Cyperus flavoculmis
- Conservation status: Critically Endangered (IUCN 3.1)

Scientific classification
- Kingdom: Plantae
- Clade: Tracheophytes
- Clade: Angiosperms
- Clade: Monocots
- Clade: Commelinids
- Order: Poales
- Family: Cyperaceae
- Genus: Cyperus
- Species: C. flavoculmis
- Binomial name: Cyperus flavoculmis Lye

= Cyperus flavoculmis =

- Genus: Cyperus
- Species: flavoculmis
- Authority: Lye |
- Conservation status: CR

Species of sedge endemic to Kenya

Cyperus flavoculmis is a species of sedge endemic to Kenya. It is a critically endangered species known from only one location, a salt marsh in the Machakos District.

==Taxonomy and history==
Cyperus flavoculmis was described in 1983 by botanist Kåre Arnstein Lye, based on a holotype specimen collected by Lye himself in June of 1971. The description was published in the second issue of volume three of the Nordic Journal of Botany.

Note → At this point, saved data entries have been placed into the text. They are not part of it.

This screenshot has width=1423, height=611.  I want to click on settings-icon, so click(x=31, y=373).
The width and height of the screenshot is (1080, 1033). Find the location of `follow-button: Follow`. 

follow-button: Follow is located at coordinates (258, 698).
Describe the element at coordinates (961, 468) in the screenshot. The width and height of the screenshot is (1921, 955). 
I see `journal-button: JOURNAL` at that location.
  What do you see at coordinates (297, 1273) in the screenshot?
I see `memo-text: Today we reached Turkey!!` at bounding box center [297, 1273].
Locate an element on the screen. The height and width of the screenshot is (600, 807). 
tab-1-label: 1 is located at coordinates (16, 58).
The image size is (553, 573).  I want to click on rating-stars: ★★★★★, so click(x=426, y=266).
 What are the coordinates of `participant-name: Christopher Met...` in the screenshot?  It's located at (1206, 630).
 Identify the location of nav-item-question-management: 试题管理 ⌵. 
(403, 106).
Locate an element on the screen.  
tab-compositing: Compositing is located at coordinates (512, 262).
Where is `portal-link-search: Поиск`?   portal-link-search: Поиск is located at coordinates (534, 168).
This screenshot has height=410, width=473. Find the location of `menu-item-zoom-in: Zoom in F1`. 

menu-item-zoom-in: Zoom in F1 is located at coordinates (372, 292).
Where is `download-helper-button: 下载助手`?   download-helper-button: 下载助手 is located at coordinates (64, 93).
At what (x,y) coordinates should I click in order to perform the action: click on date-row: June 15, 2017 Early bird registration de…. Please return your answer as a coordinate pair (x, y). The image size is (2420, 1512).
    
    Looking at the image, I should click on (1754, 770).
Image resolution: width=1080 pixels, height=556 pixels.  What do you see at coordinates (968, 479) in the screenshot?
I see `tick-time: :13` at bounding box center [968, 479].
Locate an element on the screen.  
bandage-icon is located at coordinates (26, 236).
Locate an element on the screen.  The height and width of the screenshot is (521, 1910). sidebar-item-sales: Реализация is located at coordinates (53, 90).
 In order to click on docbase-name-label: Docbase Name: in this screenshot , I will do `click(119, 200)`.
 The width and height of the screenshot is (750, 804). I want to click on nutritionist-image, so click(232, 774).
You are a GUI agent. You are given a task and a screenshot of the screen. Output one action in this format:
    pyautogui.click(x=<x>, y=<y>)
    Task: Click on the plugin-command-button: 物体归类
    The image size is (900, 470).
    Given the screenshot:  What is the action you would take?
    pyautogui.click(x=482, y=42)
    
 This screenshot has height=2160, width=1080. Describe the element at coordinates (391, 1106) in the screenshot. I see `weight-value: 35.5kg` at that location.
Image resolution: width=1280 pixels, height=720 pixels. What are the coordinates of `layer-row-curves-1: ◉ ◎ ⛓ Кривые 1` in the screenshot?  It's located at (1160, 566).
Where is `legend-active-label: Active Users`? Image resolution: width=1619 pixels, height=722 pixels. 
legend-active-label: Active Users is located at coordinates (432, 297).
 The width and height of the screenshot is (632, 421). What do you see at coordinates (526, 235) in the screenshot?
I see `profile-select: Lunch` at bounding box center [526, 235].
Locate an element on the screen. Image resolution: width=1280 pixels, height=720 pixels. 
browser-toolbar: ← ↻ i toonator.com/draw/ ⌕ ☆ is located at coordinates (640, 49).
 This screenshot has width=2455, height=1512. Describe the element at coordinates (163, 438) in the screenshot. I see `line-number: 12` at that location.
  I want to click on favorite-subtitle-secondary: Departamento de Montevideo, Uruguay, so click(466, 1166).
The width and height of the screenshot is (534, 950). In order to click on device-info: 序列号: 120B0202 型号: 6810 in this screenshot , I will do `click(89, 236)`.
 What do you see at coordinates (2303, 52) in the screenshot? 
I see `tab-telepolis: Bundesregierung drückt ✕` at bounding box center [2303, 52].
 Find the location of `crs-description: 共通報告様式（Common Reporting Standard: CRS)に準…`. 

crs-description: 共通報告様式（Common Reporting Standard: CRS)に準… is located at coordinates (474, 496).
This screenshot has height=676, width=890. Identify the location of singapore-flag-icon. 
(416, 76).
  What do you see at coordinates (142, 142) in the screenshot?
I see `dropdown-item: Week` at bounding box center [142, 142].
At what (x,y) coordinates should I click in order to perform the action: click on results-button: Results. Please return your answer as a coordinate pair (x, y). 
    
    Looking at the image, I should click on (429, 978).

==Distribution and habitat==
Cyperus flavoculmis is known only from its type locality, a salt marsh in the Machakos District situated alongside the Nairobi–Mombasa Road at 1650 m above sea level, where it grows at the edges of seasonal pools.

==Description==
Cyperus flavoculmis is a robust perennial sedge growing to approximately 140 cm tall. Arising from a 3–8 mm thick upright woody rhizome, the triangular culms are 90–120 cm long and 3–7 mm wide. The culms are mostly smooth and yellow in colour on at least the lower half. The basal leaves, each measuring approximately 40–60 cm long and 6–10 cm wide, are flat and linear with a pointed tip and a roughened texture along the margins and veins. The 3–12 cm long leaf sheaths are green and yellow, becoming purple towards the base, with transparent margins. The inflorescence bears five or six leaf-like involucral bracts, each measuring up to 50 cm long and 9 mm wide. The inflorescence itself is a compound anthela growing to 15–20 cm long with seven to eight primary branches. The spikelets occur in loose clusters of six to thirty on straight rachia. The glumes are obovate and reddish-brown in colour with a narrow transparent margin. The flower bears three stamens and a three-branched style.